• [What is needed]: From the records below, copy every line that contains the word "each".

• [Data in this exercise]:
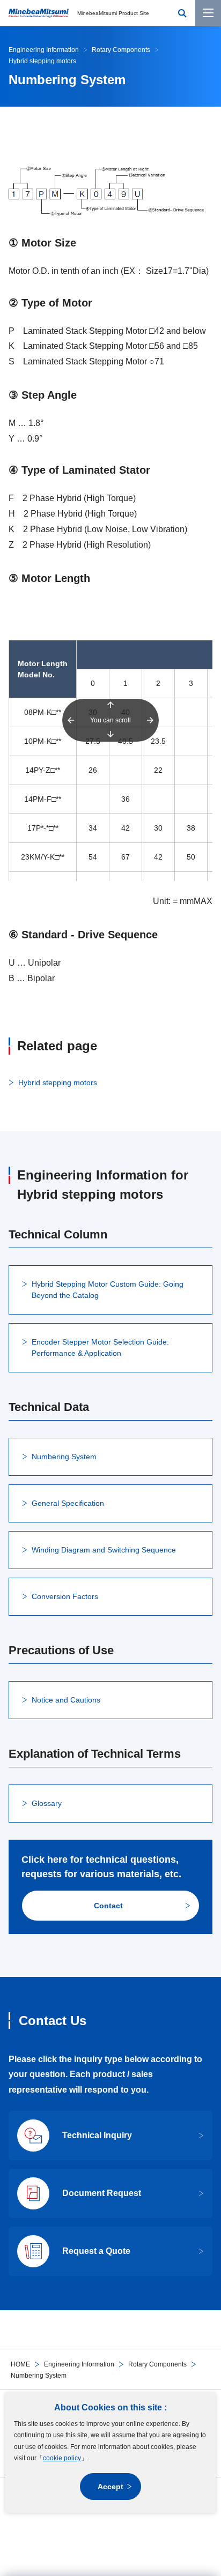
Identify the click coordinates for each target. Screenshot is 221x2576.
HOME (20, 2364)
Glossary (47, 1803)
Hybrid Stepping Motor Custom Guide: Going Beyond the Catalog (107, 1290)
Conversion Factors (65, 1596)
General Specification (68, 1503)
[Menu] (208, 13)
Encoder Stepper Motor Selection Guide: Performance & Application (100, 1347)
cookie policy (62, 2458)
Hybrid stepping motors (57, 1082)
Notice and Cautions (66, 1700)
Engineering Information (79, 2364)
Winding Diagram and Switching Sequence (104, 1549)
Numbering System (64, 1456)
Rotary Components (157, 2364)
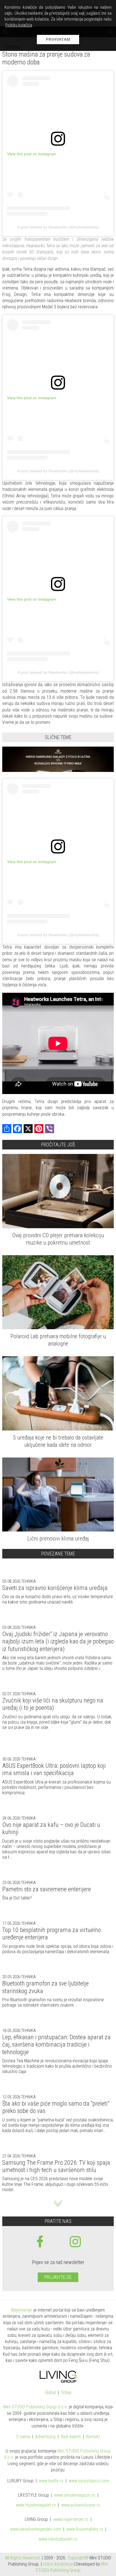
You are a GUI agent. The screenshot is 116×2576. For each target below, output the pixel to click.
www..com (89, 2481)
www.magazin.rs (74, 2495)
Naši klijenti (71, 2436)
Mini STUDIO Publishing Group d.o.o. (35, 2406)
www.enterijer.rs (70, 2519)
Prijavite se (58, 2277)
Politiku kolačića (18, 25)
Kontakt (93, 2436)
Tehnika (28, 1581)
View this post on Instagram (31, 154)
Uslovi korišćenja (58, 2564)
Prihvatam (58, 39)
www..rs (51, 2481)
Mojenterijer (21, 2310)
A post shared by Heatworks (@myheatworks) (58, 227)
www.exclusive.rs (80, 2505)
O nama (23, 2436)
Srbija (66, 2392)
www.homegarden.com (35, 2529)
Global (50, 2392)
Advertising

• [Task result]:
Identify the click coordinates for each target. Screenshot is 221x2576.
You are a GUI agent. The screenshot is 116×2576. For each target below, output the pixel to click.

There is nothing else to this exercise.